Computer system 400 also includes a communication interface 418 coupled to bus 402. Communication interface 418 provides a two-way data communication coupling to a network link 420 that is connected to a local network 422. For example, communication interface 418 may be an integrated services digital network (ISDN) card or a modem to provide a data communication connection to a corresponding type of telephone line. As another example, communication interface 418 may be a local area network (LAN) card to provide a data communication connection to a compatible LAN. Wireless links may also be implemented. In any such implementation, communication interface 418 sends and receives electrical, electromagnetic or optical signals that carry digital data streams representing various types of information.

Network link 420 typically provides data communication through one or more networks to other data devices.

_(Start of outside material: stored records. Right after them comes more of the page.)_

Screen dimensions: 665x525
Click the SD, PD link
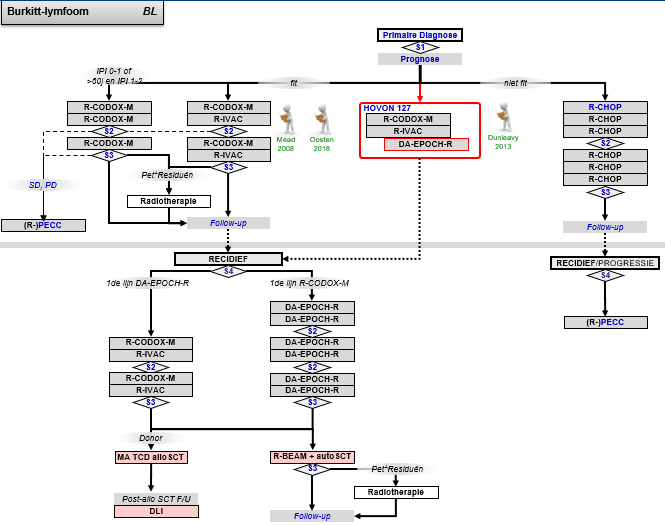(42, 185)
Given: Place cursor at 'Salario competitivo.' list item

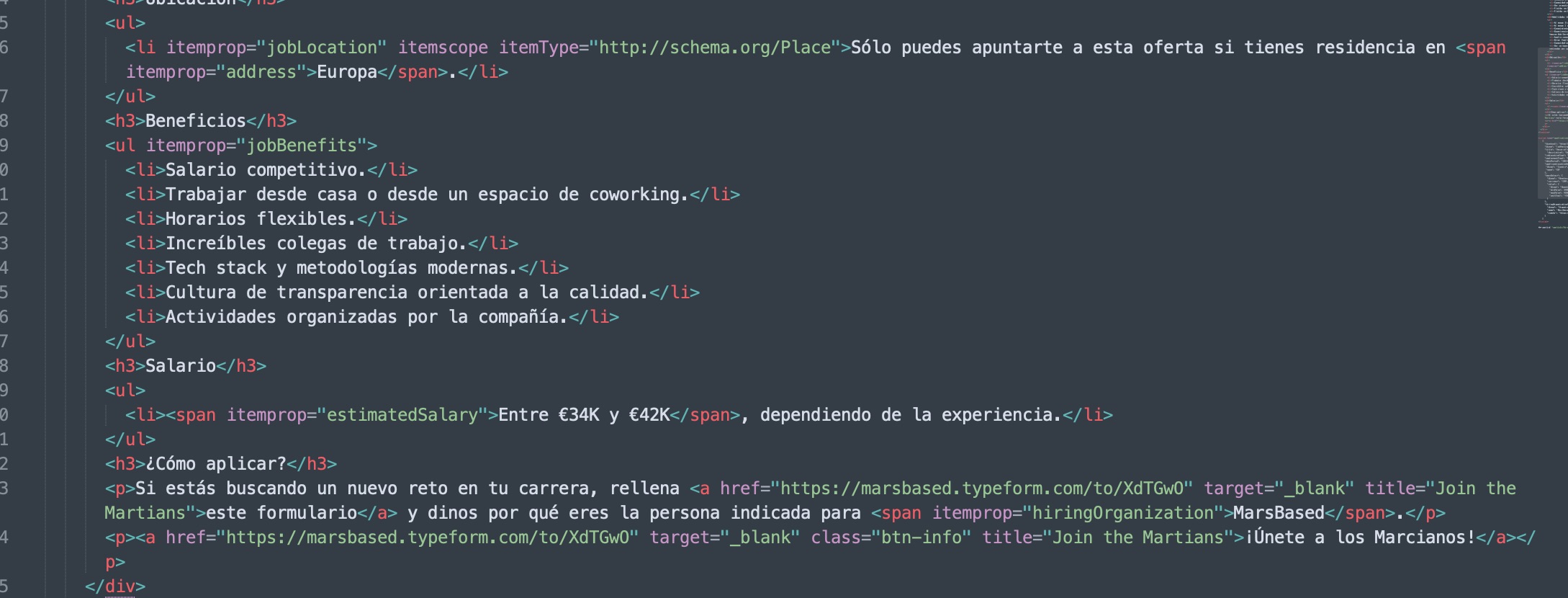Looking at the screenshot, I should point(266,170).
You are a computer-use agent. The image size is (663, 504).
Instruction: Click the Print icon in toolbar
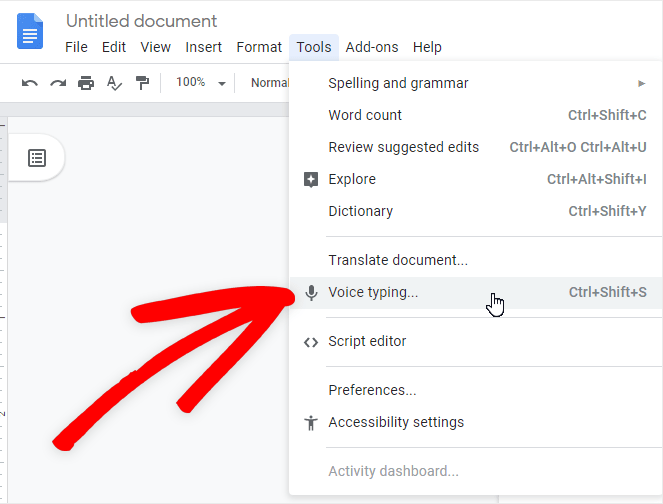[x=86, y=83]
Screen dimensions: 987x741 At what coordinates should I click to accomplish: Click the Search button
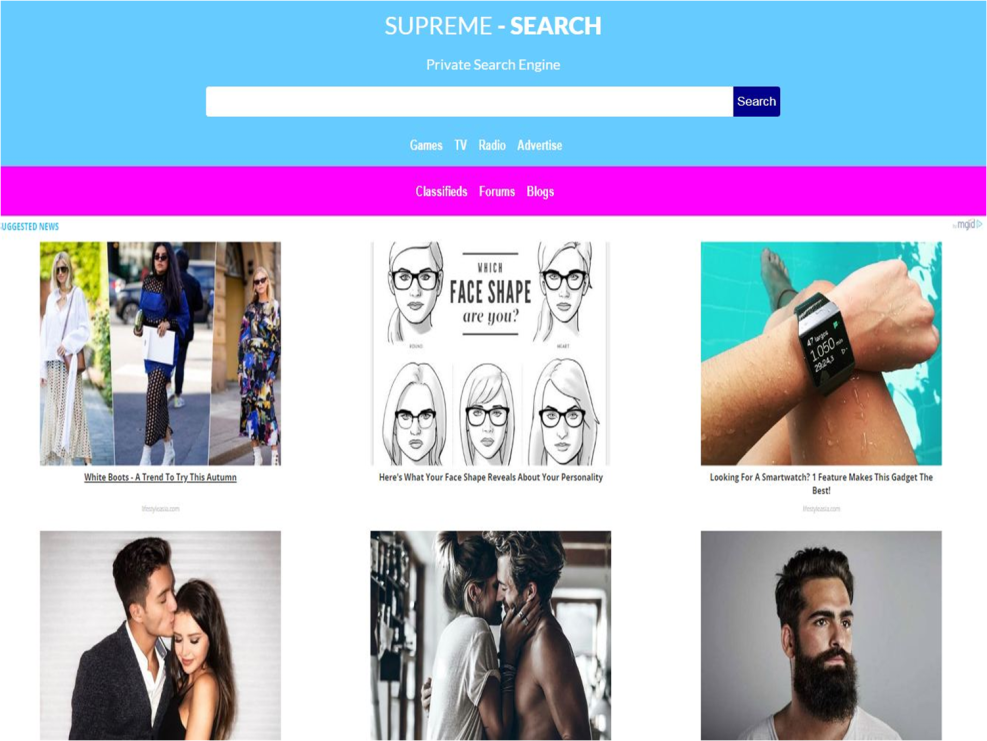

For example, network link 420 may provide a connection through local network 422 to a host computer 423 or to data equipment operated by an Internet Service Provider (ISP) 426. ISP 426 in turn provides data communication services through the world wide packet data communication network now commonly referred to as the"Internet"428. Local network 422 and Internet 428 both use electrical, electromagnetic or optical signals that carry digital data streams. The signals through the various networks and the signals on network link 420 and through communication interface 418, which carry the digital data to and from computer system 400, are exemplary forms of carrier waves transporting the information.

Computer system 400 can send messages and receive data, including program code, through the network (s), network link 420 and communication interface 418. In the Internet example, a server 430 might transmit a requested code for an application program through Internet 428, ISP 426, local network 422 and communication interface 418. In accordance with the invention, one such downloaded application provides for overload handling as described herein.

Processor 403 may execute the received code as it is received, and/or stored in storage device 410, or other non-volatile storage for later execution. In this manner, computer system 400 may obtain application code in the form of a carrier wave.

VI. Variations, Extensions Alternately, the functionality of the invention could be achieved by performing a function on the string which converts it to a different string which, when sorted alphanumerically using a standard alphanumeric sort routine, yields the same sort order as the sorting routine of the present invention. This allows use of the invention in an environment which does not permit the sort functionality desired.

A function map () can be implemented in many ways and has the following key properties: if"a"is greater than"b"according to the rules set forth previously, then map (a) is greater than map (b) according to an alphanumeric sort.

In the foregoing specification, the invention has been described with reference to specific embodiments thereof. It will, however, be evident that various modifications and changes may be made thereto without departing from the broader spirit and scope of the invention. The specification and drawings are, accordingly, to be regarded in an illustrative rather than a restrictive sense.